Palmeras salvajes

En beneficio de todos

Creo que en España hay el suficiente buen reporterismo como para pensar que alguien se puede trabajar un tema y verlo publicado, como en el caso de eldiario y de Raquel Ejerique. Sin la obligación de pensar que lo hace al dictado de algo.

Siempre que hay una gran exclusiva política la culpa nunca es del periodismo. Es curioso, se genera la sensación de que hay unos intereses oscuros, un poder en la sombra, una conspiración organizada en la que al parecer el periodista es un mero instrumento. Esto ocurre con la información y la opinión. Según esta teoría, nadie hace periodismo en España y nadie sabe pensar por su cuenta: todo está dictado por un demiurgo. Según esta teoría, el único que hace periodismo es el Partido Popular, porque sus guerras internas provocan filtraciones que llenan las portadas. Según esta teoría, un periodista que lleva veinte años en el Congreso de los Diputados, en las sedes de los partidos o en los juzgados de los tribunales publica sus mejores noticias cuando le caen encima de la mesa sin salir de la redacción.

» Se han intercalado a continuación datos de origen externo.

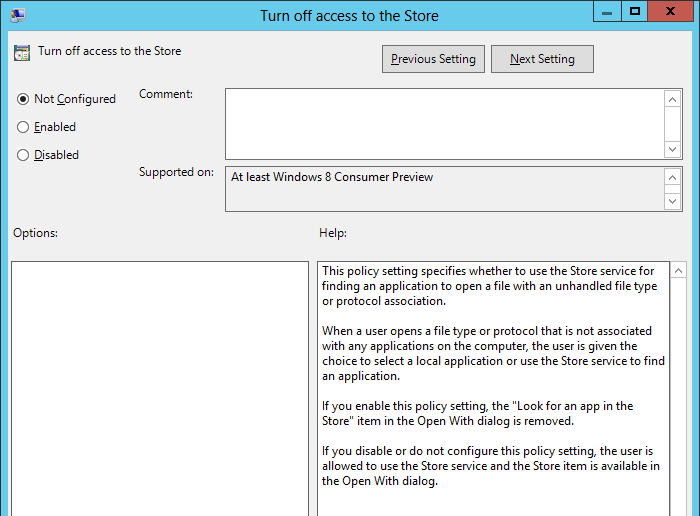The width and height of the screenshot is (700, 516).
Task: Click the Supported on text field
Action: [444, 188]
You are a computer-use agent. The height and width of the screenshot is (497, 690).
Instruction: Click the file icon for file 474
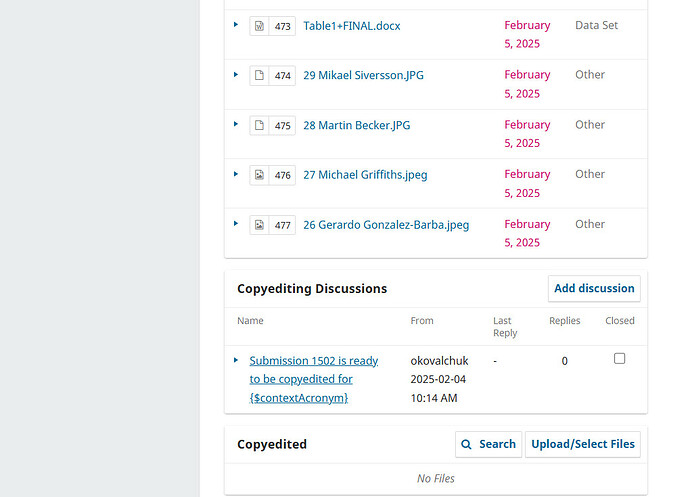[259, 75]
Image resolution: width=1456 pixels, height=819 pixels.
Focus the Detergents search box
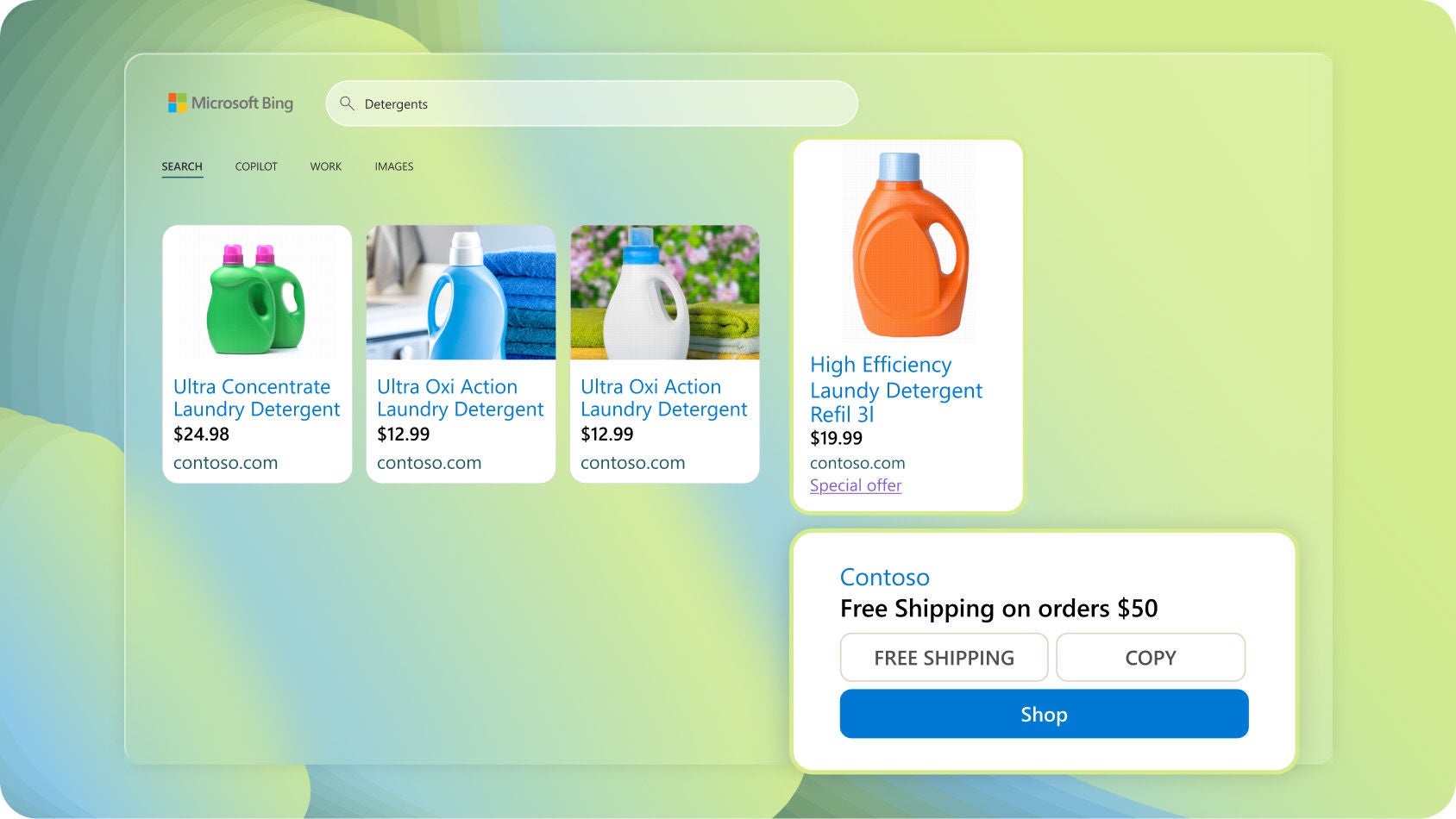pos(592,103)
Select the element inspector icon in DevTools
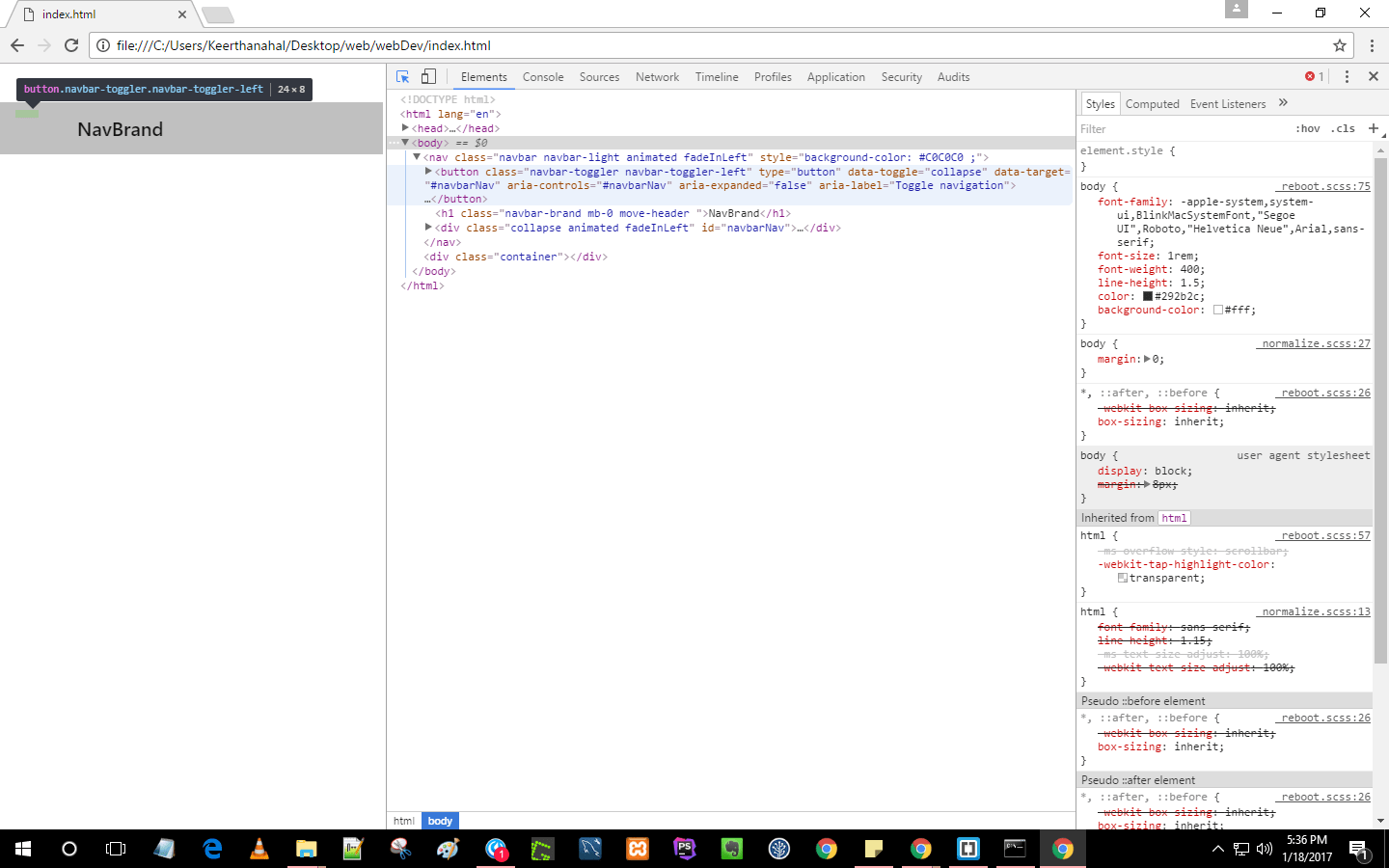This screenshot has height=868, width=1389. pyautogui.click(x=402, y=76)
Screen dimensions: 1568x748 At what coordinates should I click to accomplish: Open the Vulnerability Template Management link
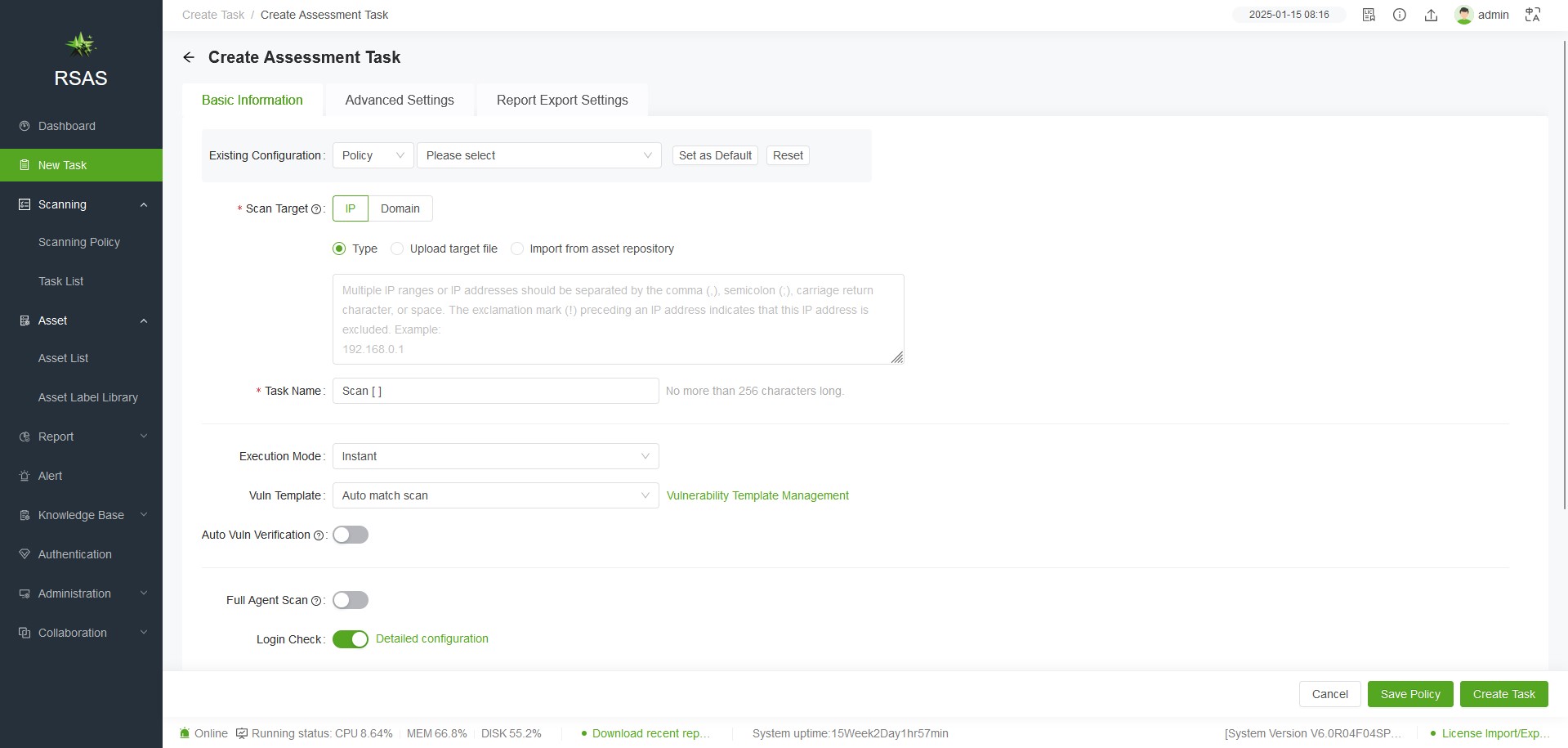[x=757, y=495]
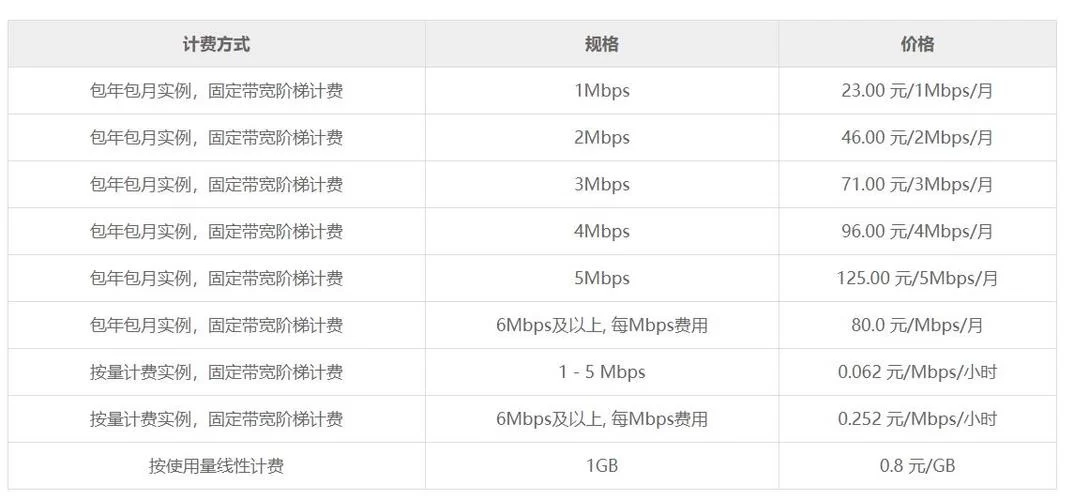
Task: Click the 23.00 元/1Mbps/月 price
Action: click(917, 91)
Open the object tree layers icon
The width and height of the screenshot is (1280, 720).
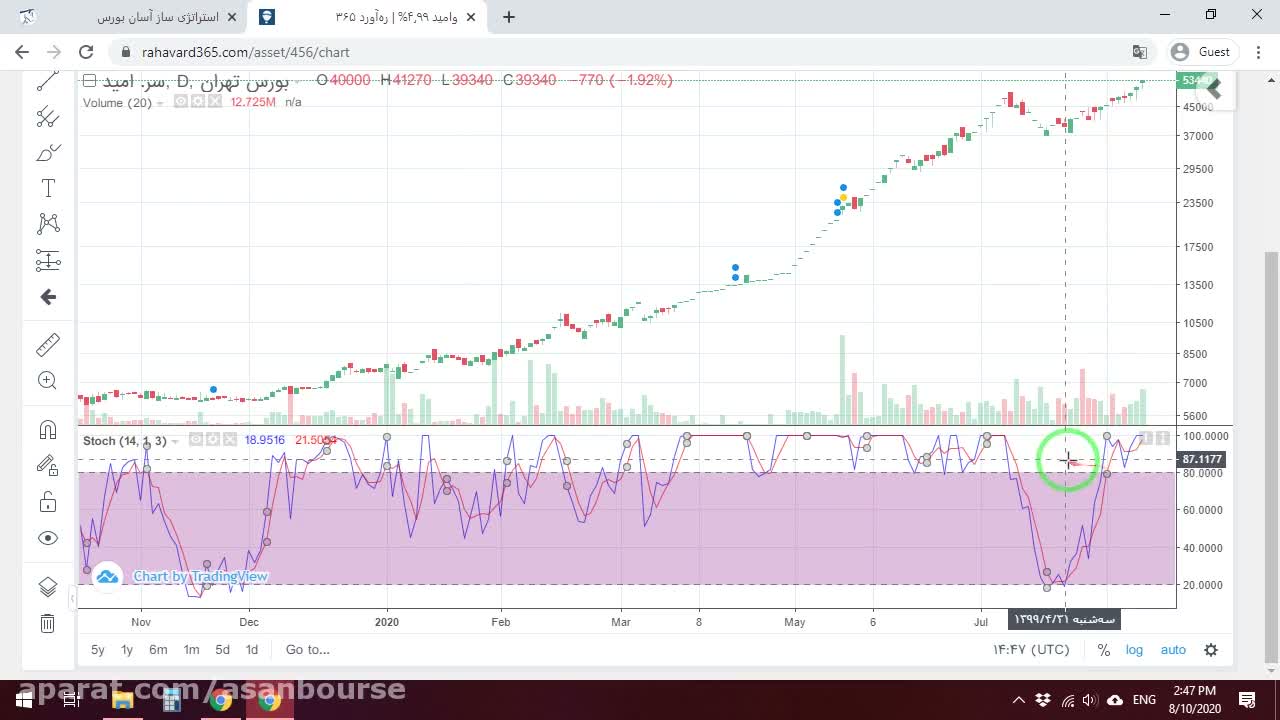coord(48,587)
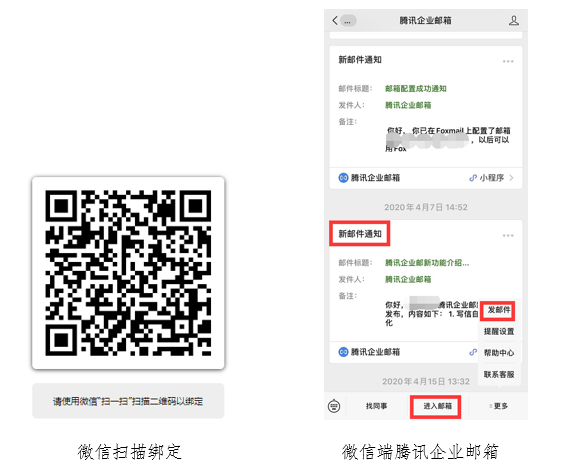Select 提醒设置 in the popup menu
The width and height of the screenshot is (566, 472).
[499, 331]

Esto pasa. No soy tan ingenuo para pensar que esto no pasa. Pasa: hay filtraciones, hay noticias prefabricadas, hay guerras internas en muchos ámbitos, no sólo políticos, que utilizan el periodismo para destruir adversarios. Y si son verdad, no dejan de ser noticia. ¿Pero todo? ¿Siempre? Yo creo que en España hay el suficiente buen reporterismo como para pensar que alguien se puede trabajar un tema y verlo publicado, como en el caso de eldiario y de Raquel Ejerique. No es tan escandaloso. Sin la obligación de pensar que lo hace al dictado de algo. Sin esa manía de ver en la firma de la noticia al político a quien beneficia esa noticia. Entre otras razones, porque vete tú a saber a quién beneficia.